Methods: The medical records of all patients who underwent DC between January 1st, 2020 and January 31st, 2021 were reviewed. Demographic, clinical, and diagnostic data before and after the cranioplasty were collected. Descriptive statistical analysis was performed.
Results: DC was performed in 32 consecutive patients, due to aSAH (43.8%), malignant MCA infarction (25%), TBI (12.5%) or ICH (18.8%). Twenty of these patients (62.5% female) with a mean age of 52±17 years received a patient-specific calcium-phosphate implant for cranioplasty. The mean time from DC to CP was 120.45±71.5 days. Mean follow-up time from CP was 340.4±125.5 days. Overall, 5 procedure-related complications occurred; 2 epidural hematomas not necessitating revision surgery, 2 patients suffered from seizures, and 1 patient necessitated delayed revision surgery 481 days after CP with implant explantation due to skin atrophy developed by a pathological head posture and the resulting soft tissue pressure. No bacterial infection was detected on this implant, no other infections of the surgical site or the implant occurred. Routine CT imaging evaluation was not hampered by the titanium implant, no imaging artifacts occurred.

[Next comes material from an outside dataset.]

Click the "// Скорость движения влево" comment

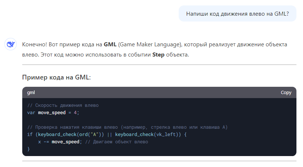point(63,105)

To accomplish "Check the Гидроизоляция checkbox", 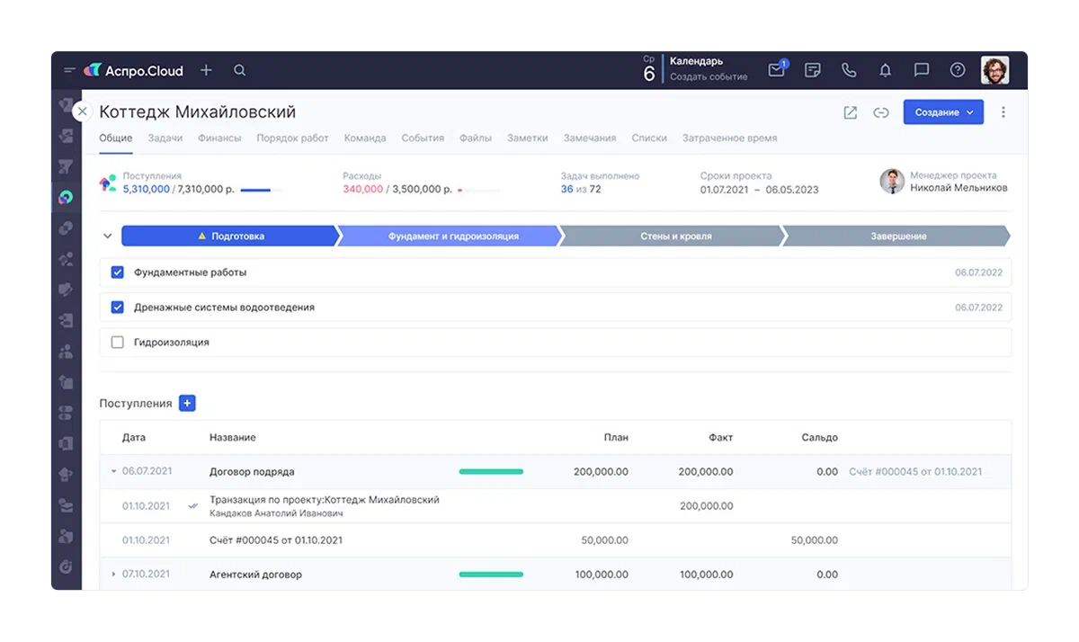I will pos(117,343).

Conclusion: In the present study, a patient-specific titanium-enhanced biocompatible calcium-phosphate implant was used for CP in 20 consecutive patients. The absence of a surgical site infection proves the feasibility and safety of this biocompatible implant material. Furthermore, postoperative follow-up imaging is possible without limitations. Thus, these implants offer an alternative to titanium or PMMA cranioplasty and may reduce the risk of surgical site complications.